I am a geek.
It’s not always apparent in my day-to-day life, but here in
my apartment, it’s obvious. I’m writing
this while sitting under a Return of the Jedi poster and a Lord of the Rings
wall calendar, wearing an Amazing Spider-Man t-shirt and Adventure Time pajama
bottoms. My nightstand holds a reading
lamp, an anthology edited by George R. R. Martin, and an illustrated Neil
Gaiman short story. My many bookshelves
are overflowing with classics and fantasy novels and comic books. Mounted on the wall across from me is a quote
by the Tenth Doctor.
I have always identified as a geek. I was a smart kid and a voracious
reader. By age six I was spending most
of my free time exploring Middle Earth and Hogwarts. My Halloween costumes in elementary school
included Hermione Granger, Galadriel, a mouse from Redwall, Captain Holly
Short, and an Aes Sedai (Green Ajah, obviously). I collected Pokémon cards, I
watched X-Men: Evolution and Full Metal Alchemist, I taught myself Elvish. I had friends in many different social
groups, but there was no term I felt described me better—and no group I felt
more welcome in—than that of “geek”.
It wasn’t until I was a teenager that my geekiness came into
question. Sure, I’d seen Star Wars, one
guy said when it came up as a topic of mutual interest. Everyone’s seen the movies. But did I know how to spell “Kashyyyk”? At first it was a game. I loved Star Wars. I’d
read quite a few of the EU novels. I was
competitive and eager to prove my knowledge.

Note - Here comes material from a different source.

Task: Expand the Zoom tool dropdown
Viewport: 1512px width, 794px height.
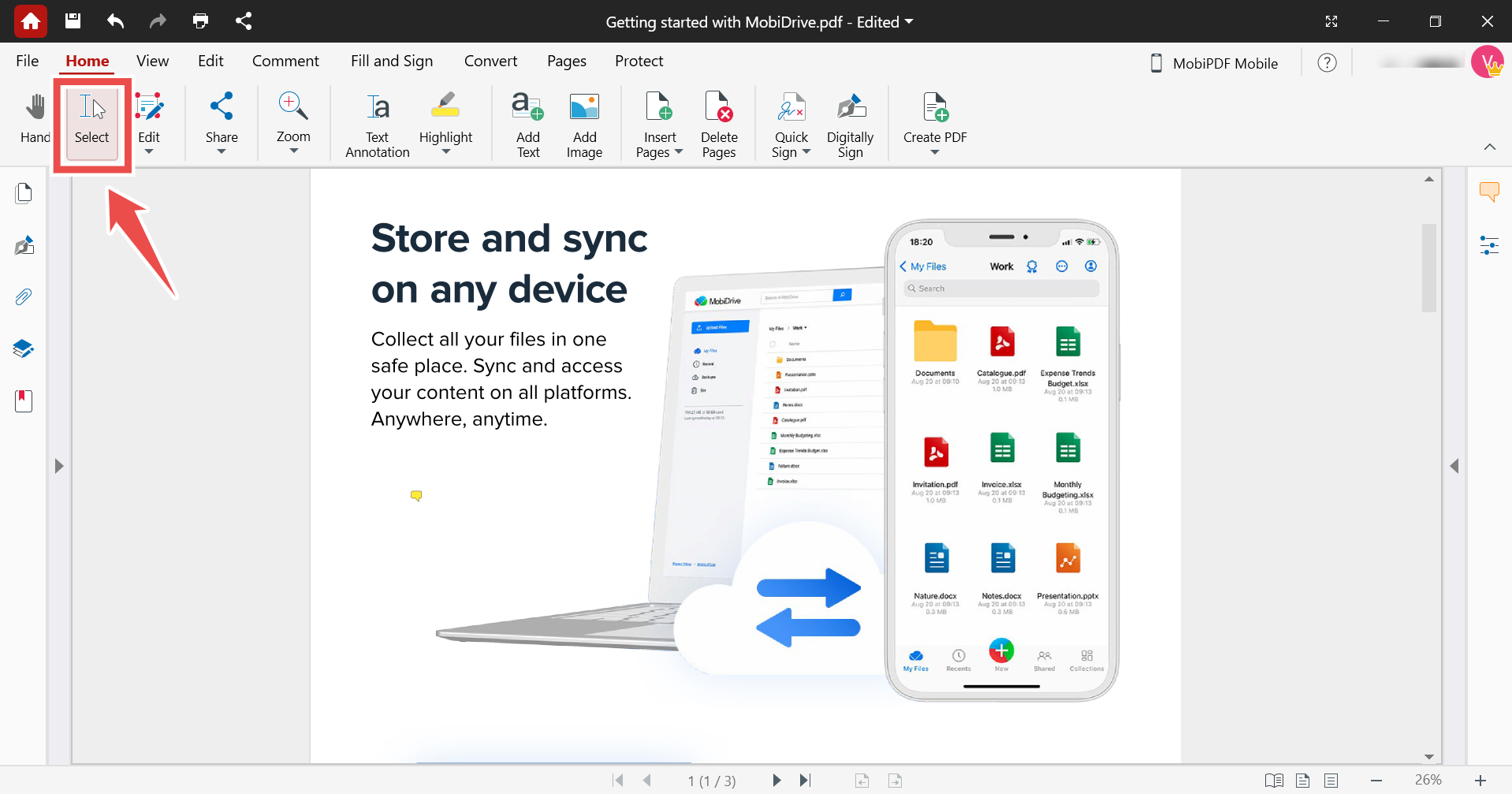Action: pyautogui.click(x=292, y=152)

The home planet of the wookiees, I replied without hesitation, spelled
with three ‘y’s. Give me another one.
But over the years, the questions kept coming, and they
weren’t asked in the spirit of fun. It
soon became clear that I was being tested, and if I didn’t pass, I didn’t get
to be a part of the group. I often failed. I’ve only read a handful of comic
books. I haven’t seen all 26 seasons of
Old Who. I’ve never played D&D. Worst of all, I’ve never owned a video game
console. The hoops I had to jump through
to prove my worth as a geek, and the label of “fake geek girl” I was assigned
if I didn’t measure up, were frustrating—especially when all a guy had to say to
be accepted was, “yeah, I like that too.”

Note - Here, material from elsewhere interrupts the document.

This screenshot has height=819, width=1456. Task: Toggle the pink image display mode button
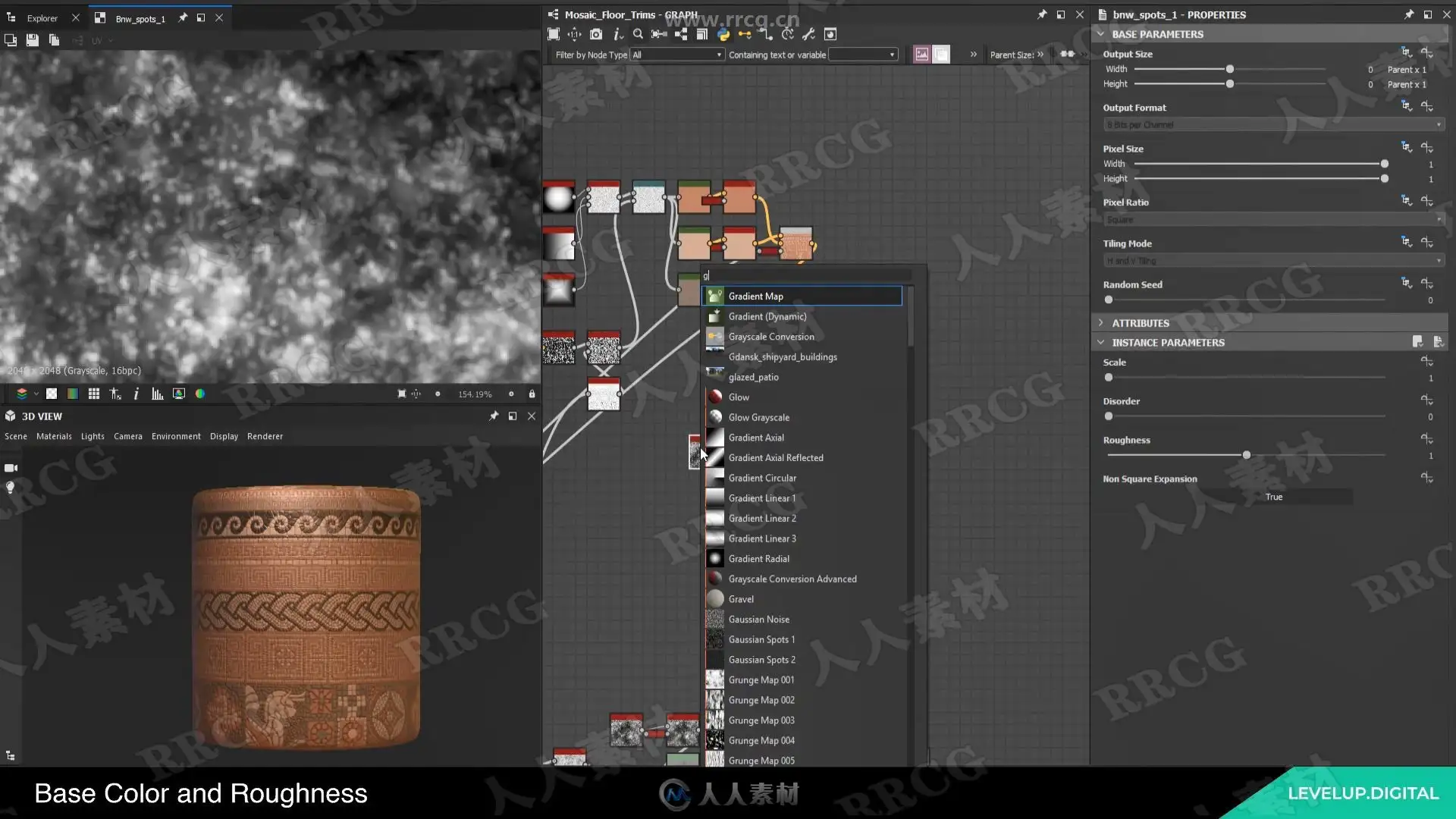[921, 55]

Today, though, I’m beyond frustrated. I am sad and angry and scared. “Fake geek girl,” hurtful as it was when it
was first slung at me, is the mildest of the many horrible things I’ve
seen and heard to describe women in geek culture in the last few years. I’ve read real people’s responses to
everything from GamerGate to the casting of Wonder Woman to cosplay photos to
the new Thor, and I have been shocked, disgusted, upset, and terrified. Worst of all, I have been made to feel unwelcome
and unsafe in a community that I once looked to as a refuge and a home.
I don’t know how to address the serious issues of sexism and
misogyny in geek culture because I honestly cannot comprehend the mindset of
those who perpetuate it. I am sickened
by the threats made against Anita Sarkeesian yesterday. I find it so hard to believe that a human
being can wish—and not only wish, but want to personally carry out—such graphic
and grievous harm to another human being.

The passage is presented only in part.